* **ACTIVITY**
Output only the stretch of the listing that starts at the line containing "1342x643 pixels." and ends at the line containing "Click the max 1000 characters helper text", reproduced exactly with both ends.

* **EXERCISE INPUTS**

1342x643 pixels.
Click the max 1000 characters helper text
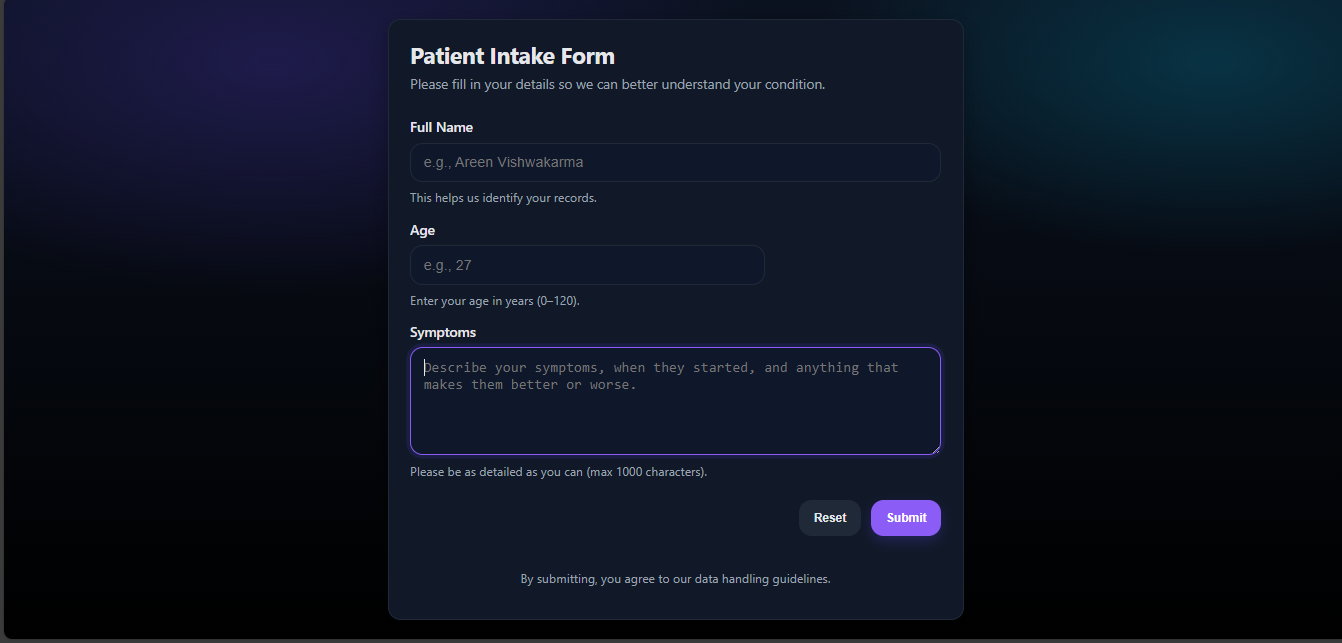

...

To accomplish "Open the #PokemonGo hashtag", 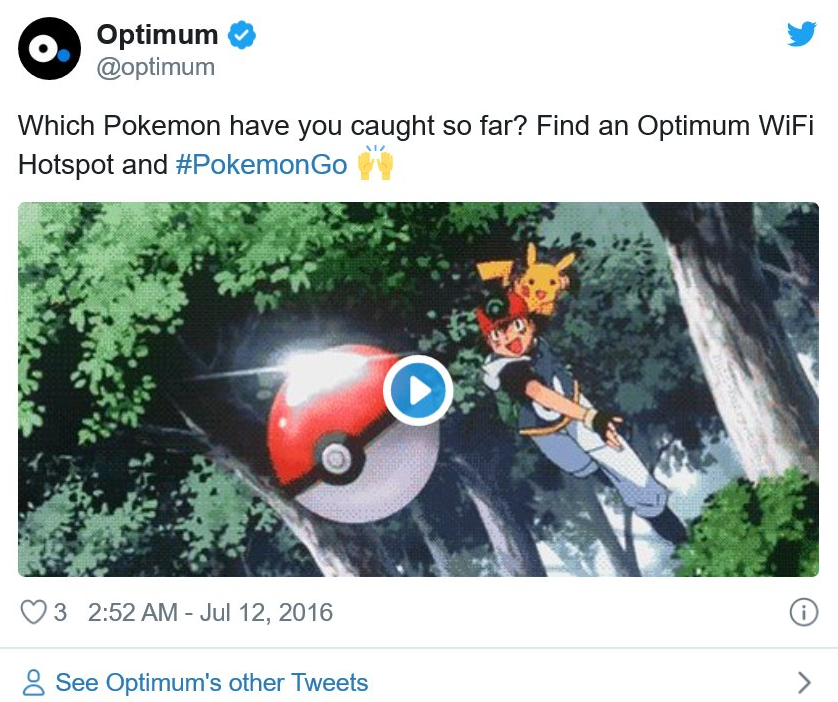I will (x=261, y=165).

---

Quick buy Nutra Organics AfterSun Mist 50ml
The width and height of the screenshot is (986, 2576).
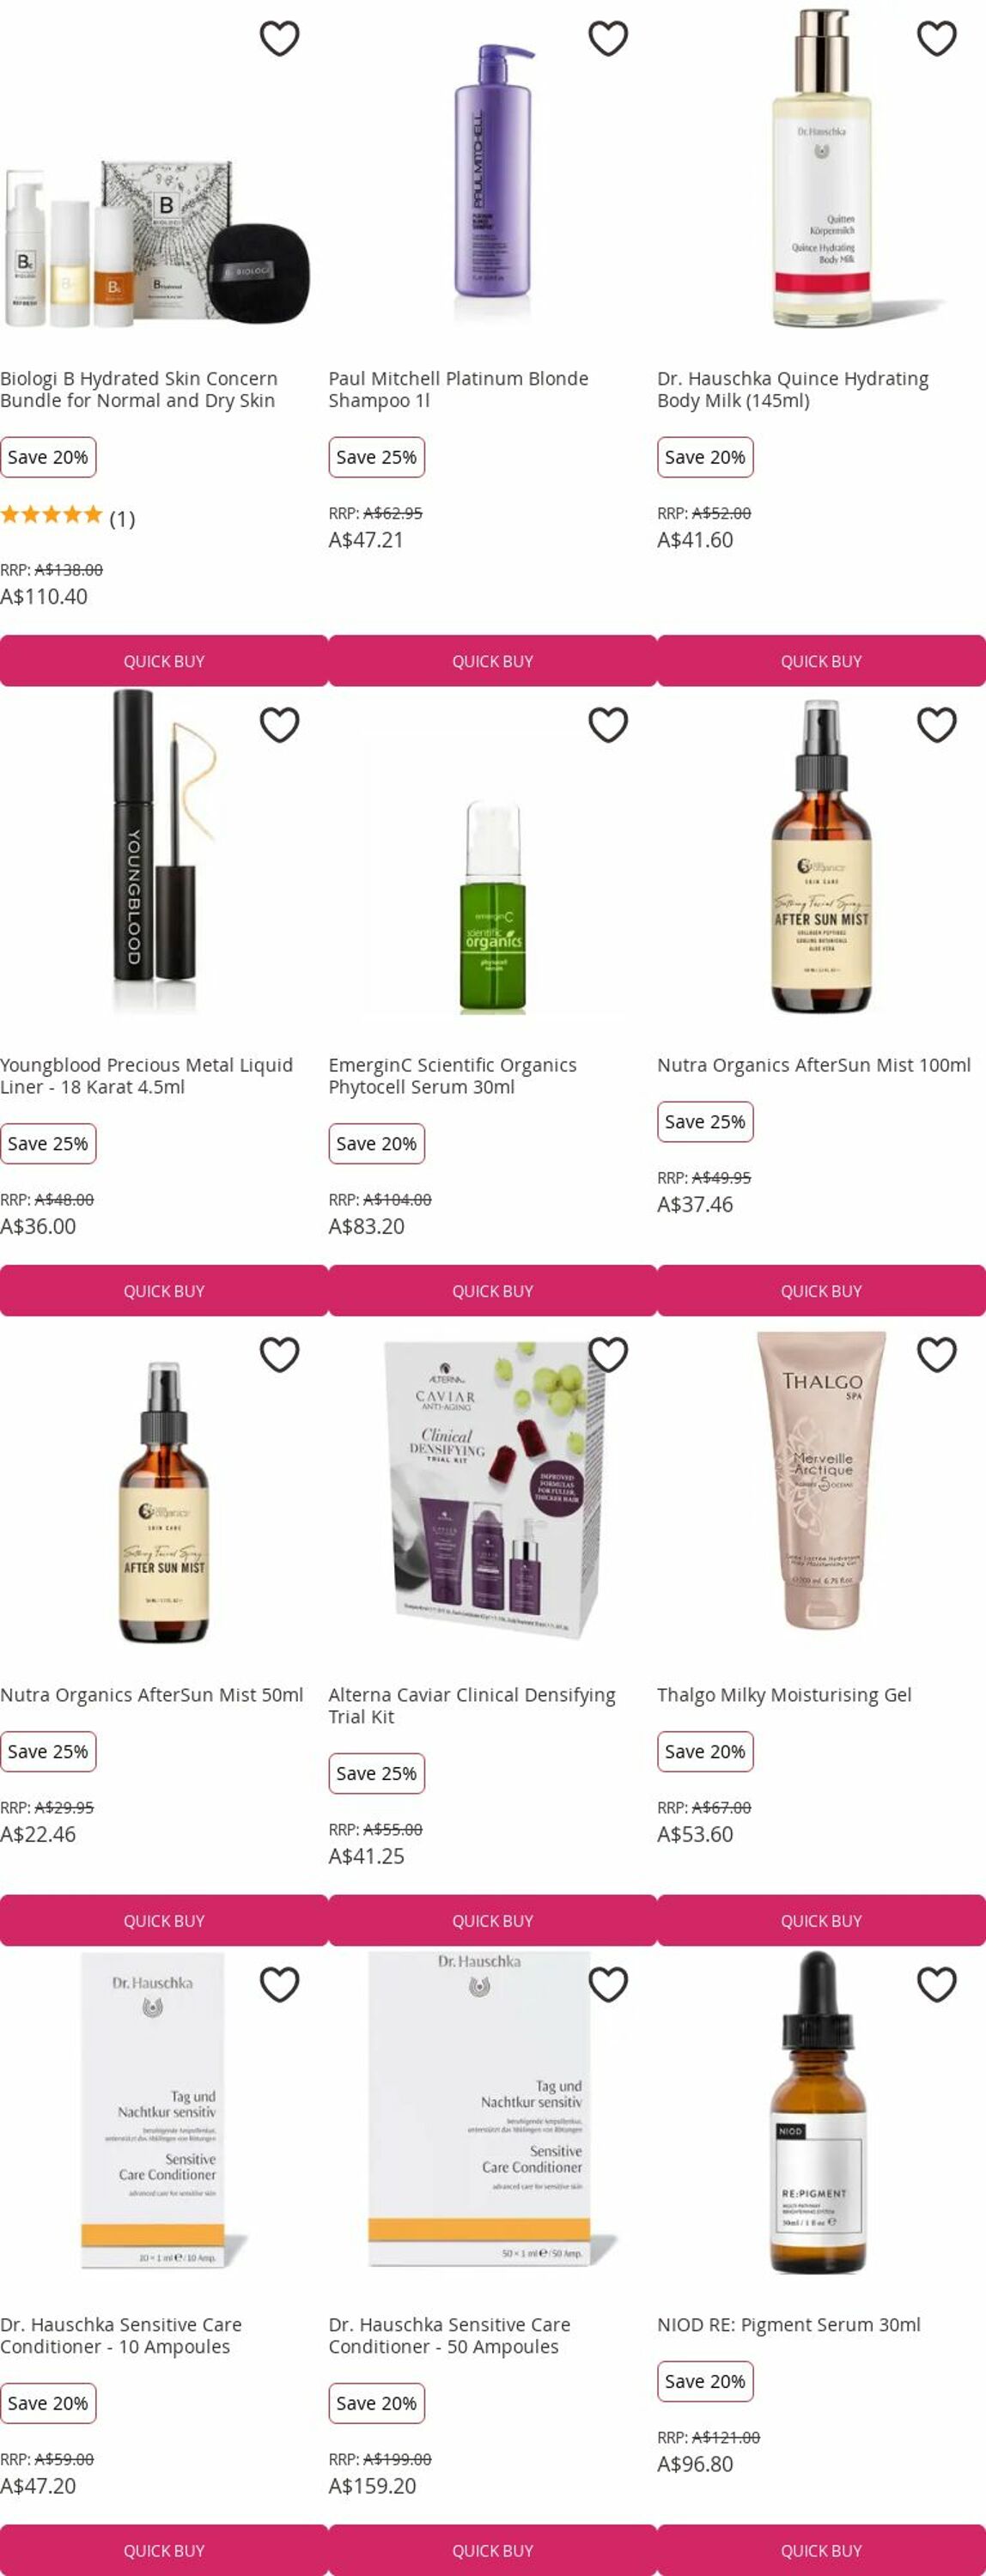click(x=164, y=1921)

* **ANSWER SECTION**
1342x643 pixels.
Click the max 1000 characters helper text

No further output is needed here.